Administration Guide
The following is an example of a user-defined event: Perhaps you want
to shut down DB2 database partitions on an AIX physical node when paging space
reaches a certain percentage of fullness, and to log this occurrence.
An example to correct a paging space shortage by shutting down a database
partition and forcing a transaction abort to free paging space is
provided. The examples are found in the /SAMPLES
directory. Another common example is process death: You may want
to restart a DB2 database partition, or you may want failover to occur if a
process dies on a given node.
With HACMP ES there is a rules file,
/user/sbin/cluster/events/rules.hacmprd, that contains HACMP
events.
Each event in the file is made up of nine lines which are:
- Event name. Each event name must be unique.
- State. This is the qualifier for the event. The event name
and state are the rule triggers. HACMP ES Cluster Manager initiates
recovery only if it finds a rule with a trigger corresponding to the event
name and state.
- Resource Program Path. This is a full-path specification of the
xxx.rp file containing the recovery program.
- Recovery Type. This is reserved for future use.
- Recovery Level. This is reserved for future use.
- Resource Variable Name. This is used for Event Manager
events.
- Instance Vector. This is used for Event Manager events.
Within Event Management, this is a set of elements, where each element is a
name and value pair of the form "name=value". The values uniquely
identify the copy of the resource in the system and, by extension, the copy of
the resource variable.
- Predicate. This is used for Event Manager events. Within
Event Management, this is the relational expression between a resource
variable and other elements that, when true, the Event Management subsystem
generates an event to notify Cluster Manager and the appropriate
application.
- Rearm Predicate. This is used for Event Manager events.

§ EXERCISE 1
From the administration guide excerpt, retype the passage starting with "- Recovery Level." and going on through "Rearm Predicate. This is used for Event Manager events.".
§ EXERCISE 2
Based on the administration guide excerpt, state whether each statement agrees with it. Answer yes or no, and quote the deciding words. (a) The Recovery Type line is reserved for future use. (b) Each event in the rules file is made up of twelve lines. (c) The HACMP ES Cluster Manager initiates recovery only when it finds a rule whose trigger corresponds to the event name and state.
§ EXERCISE 3
Carry on the administration guide excerpt on the HACMP ES rules file from the point where it stops.
The material placed after this point is unrelated to the administration guide excerpt.

§ SUPPLIED DATA
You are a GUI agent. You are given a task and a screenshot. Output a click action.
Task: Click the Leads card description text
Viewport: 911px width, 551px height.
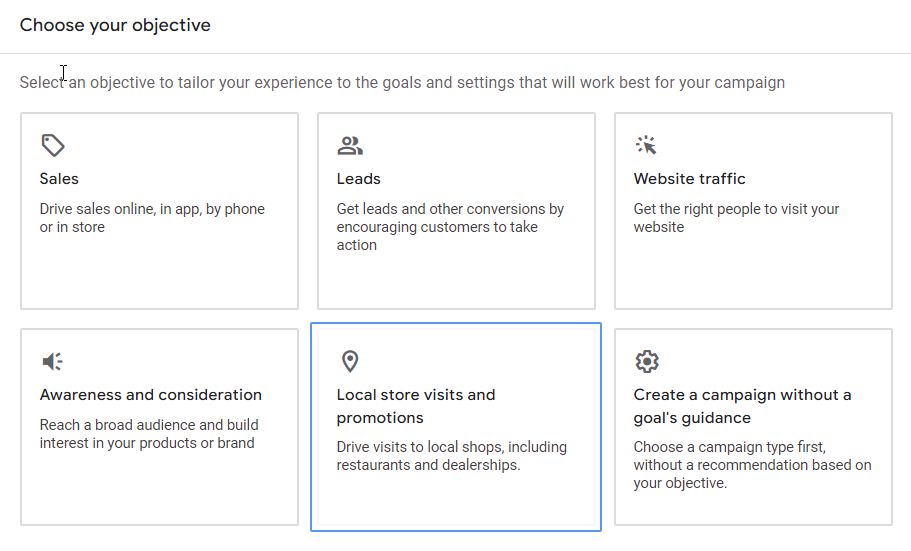pos(450,227)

§ TASK RESPONSE 1
- Recovery Level. This is reserved for future use.
- Resource Variable Name. This is used for Event Manager
events.
- Instance Vector. This is used for Event Manager events.
Within Event Management, this is a set of elements, where each element is a
name and value pair of the form "name=value". The values uniquely
identify the copy of the resource in the system and, by extension, the copy of
the resource variable.
- Predicate. This is used for Event Manager events. Within
Event Management, this is the relational expression between a resource
variable and other elements that, when true, the Event Management subsystem
generates an event to notify Cluster Manager and the appropriate
application.
- Rearm Predicate. This is used for Event Manager events.

§ TASK RESPONSE 2
(a) Yes: "Recovery Type. This is reserved for future use."
(b) No: "Each event in the file is made up of nine lines"
(c) Yes: "HACMP ES Cluster Manager initiates recovery only if it finds a rule with a trigger corresponding to the event name and state."

§ TASK RESPONSE 3
Within Event Management, this is a predicate used to generate an event that
alternates the status of the primary predicate. This predicate is
typically the inverse of the primary predicate. It can also be used
with the event predicate to establish an upper and a lower boundary for a
condition of interest.
Each object requires one line in the event definition even if the line is
not used. If these lines are removed, HACMP ES Cluster Manager cannot
parse the event definition properly. And this may cause the system to
hang. Any line beginning with "#" is treated as a comment
line and is not treated as part of the event definition.
Note: | The rules file requires exactly nine lines for each event definition not
counting any comment lines. When adding a user-defined event at the
bottom of the rules file, it is important to remove the unnecessary empty line
at the end of the file, or the node will hang.
|
An example of an event definition for node_up follows:
##### Beginning of the Event Definition: node_up
#
TE_JOIN_NODE
0
/usr/sbin/cluster/events/node_up.rp
2
0
# 6) Resource variable - only used for event management events
# 7) Instance vector - only used for event management events
# 8) Predicate - only used for event management events
# 9) Rearm predicate - only used for event management events
###### End of the Event Definition: node_up
This is an example of just one of the event definitions that are found in
the rules.hacmprd file.
In this example, when the node_up event occurs, the recovery
program /usr/sbin/cluster/events/node_up.rp is
executed. According to the rules, the proper values are specified in
the state, recovery type, and recovery level lines in the definition.
There are four (4) empty lines for: resource variable, instance
variable, predicate, and rearm predicate.
Users can add their own events to react to non-standard HACMP ES
events. For example, to define the event that the /tmp file
system is over 90 per cent full, the rules.hacmprd file must
be modified.
Many events are predefined in the IBM Parallel System Support Program
(PSSP). These events can be exploited when used within user-defined
events. To make this happen, do the following:
- Stop the cluster.
- Edit the rules.hacmprd file. Backup the file
before modifying it. Add the predefined PSSP event manually. If
you need synchronizing points across all nodes in the cluster, use the
barrier command in the recovery program. (Read more about
the barrier command and synchronization of recovery programs in the HACMP
Concepts, Installation, and Administration Guides.)
- Restart the cluster. The rules.hacmprd file is
stored in memory when Cluster Manager is started. To accurately
implement the changes, restart all the clusters. There should not be
any inconsistent rules in a cluster.
- Cluster Manager uses all events in the rules.hacmprd
file.
HACMP ES uses PSSP event detection to treat user-defined events. The
PSSP Event Management subsystem provides comprehensive event detection by
monitoring various hardware and software resources.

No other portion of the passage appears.